Daniel Day-Lewis has gone on record saying this is to be his last performance, but then doesn’t he say that after every movie? Reynolds Woodcock is one of our preeminent chameleon’s more restrained roles, with no room for the glorious showboating of Daniel Plainview in “There Will Be Blood” or (my favorite) Bill the Butcher in “Gangs of New York.” But this is a no less painstakingly detailed turn, with the actor’s adroit comic timing accentuating his every annoyance at gauche social graces or just people who make too much noise buttering their toast in the morning. (I told you breakfast was a big deal for this guy.) He hasn’t played such a ponce since “A Room with a View.”
I have no idea where Vicky Krieps came from, but this unknown actress somehow stands toe-to-toe with Daniel Day-Lewis and a lot of the time steals the scenes right out from under him. We learn nothing of Alma’s background or history, and it’s up to Krieps’ captivating screen presence to fill in the screenplay’s deliberate blanks. Lesley Manville is probably best known for being a shrieking Virginia ham in the films of Mike Leigh, so it’s at first shocking to see her underplaying as sister Cyril. The performance vibrates with that special, quivering intensity you get when a chronic over-actor reins it all in.
Anderson photographed “Phantom Thread” himself, but refused to take a cinematographer credit. (His "Inherent Vice" gaffer Michael Bauman is billed here as lighting cameraman, a job title cribbed from Stanley Kubrick’s pictures.) This largely interior film was shot on sumptuous 35mm, with harsh light blowing out the windows and deep shadows working the latitudes of the stock for a richly textured grain effect.

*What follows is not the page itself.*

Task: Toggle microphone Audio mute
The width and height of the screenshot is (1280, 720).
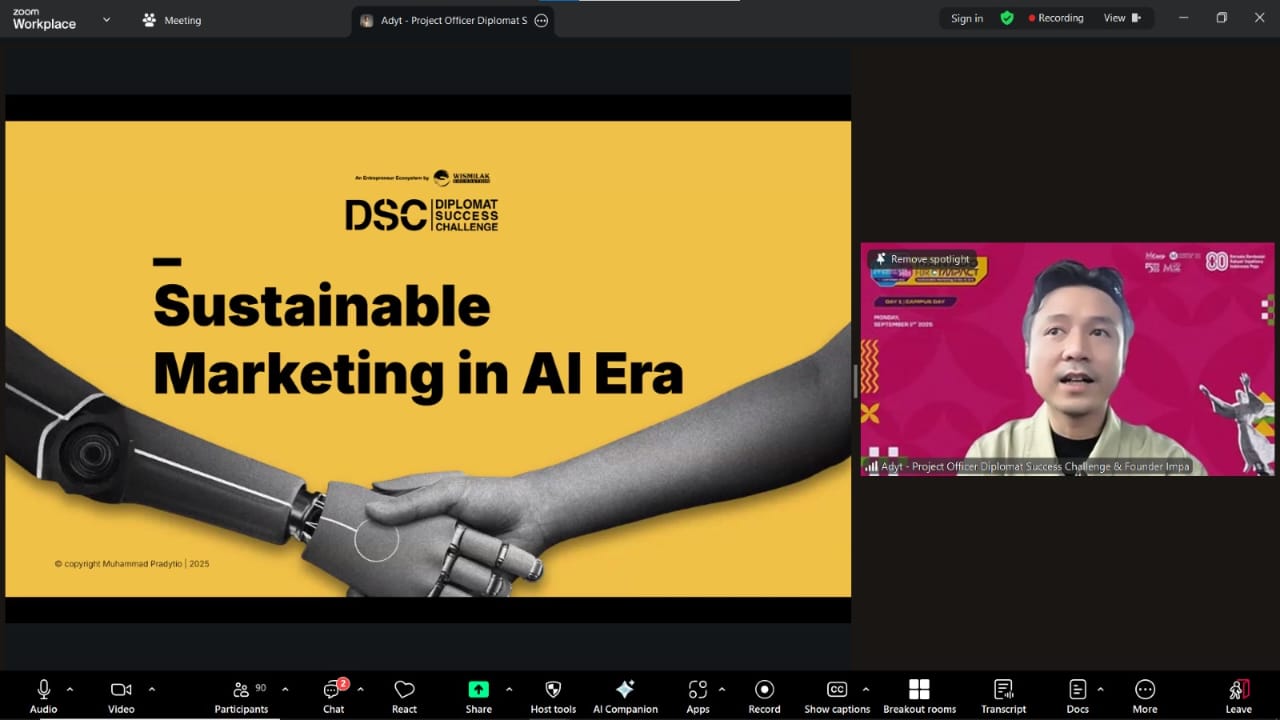Action: 44,689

He's pushed the image even further with a 70mm blow up that’s showing on only 10 screens in the country, our own Coolidge Corner Theatre being one of them.

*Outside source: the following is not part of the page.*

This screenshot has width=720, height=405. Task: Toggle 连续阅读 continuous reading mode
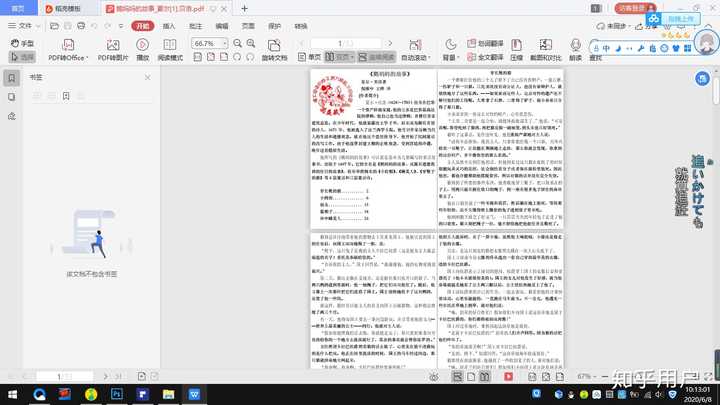(376, 57)
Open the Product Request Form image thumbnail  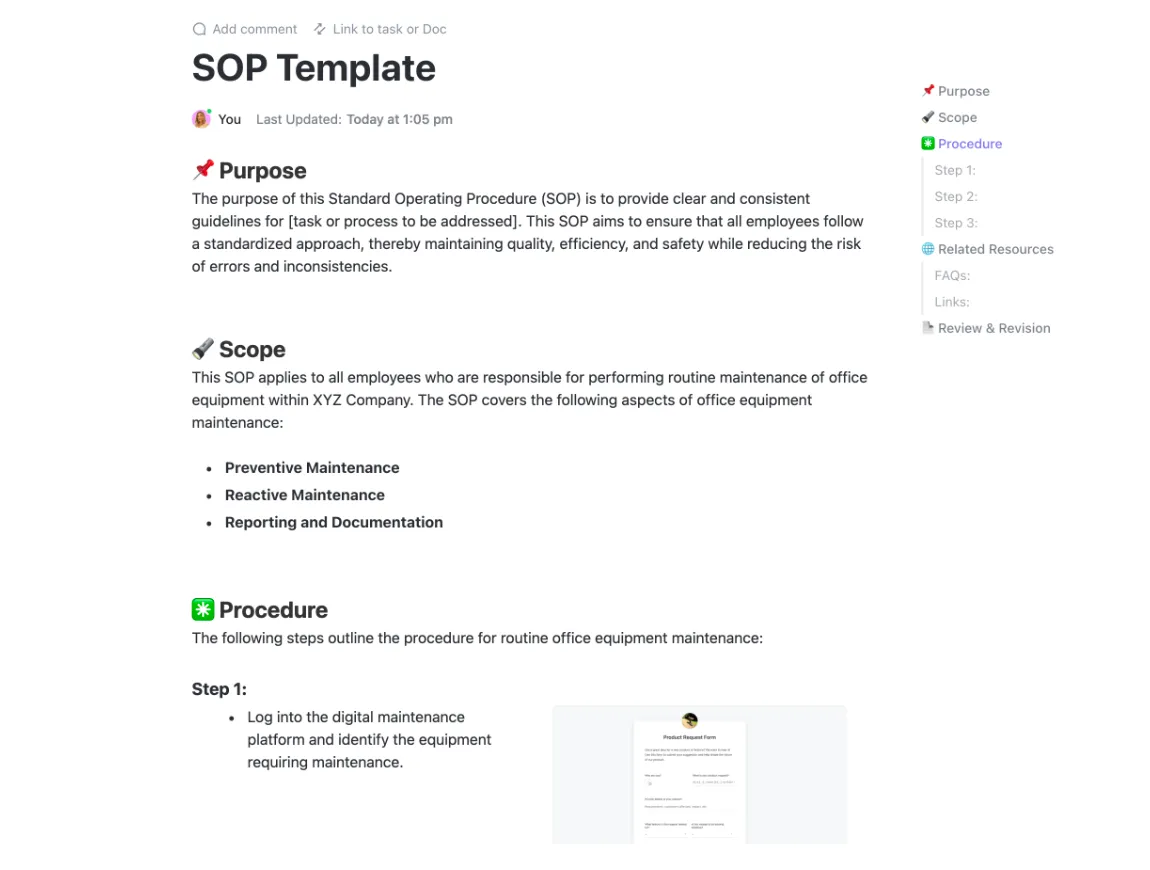700,775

I watched “Phantom Thread” for the first time via regular digital projection and then saw it again on 70mm at the Coolidge. The differences in light quality and visual textures almost made it feel like I was watching a different movie, so tactile were these surfaces in 70mm. After “The Master” and “The Hateful Eight,” Anderson and Quentin Tarantino have taken a lot of undeserved guff for exhibiting their indoor chamber dramas on large format film, as if such a precious resource should only be used for pretty scenery and “Dunkirk.”
Meanwhile, I’ve never seen skin tones in digital quite like the ones you see in 70mm, and the staggering richness of detail makes a film as intricately designed as “Phantom Thread” all the more enveloping an aesthetic experience. Panoramic vistas are fine for postcards, but I’m hard pressed to think of a landscape as fascinating as the faces of Daniel Day-Lewis and Vicky Krieps.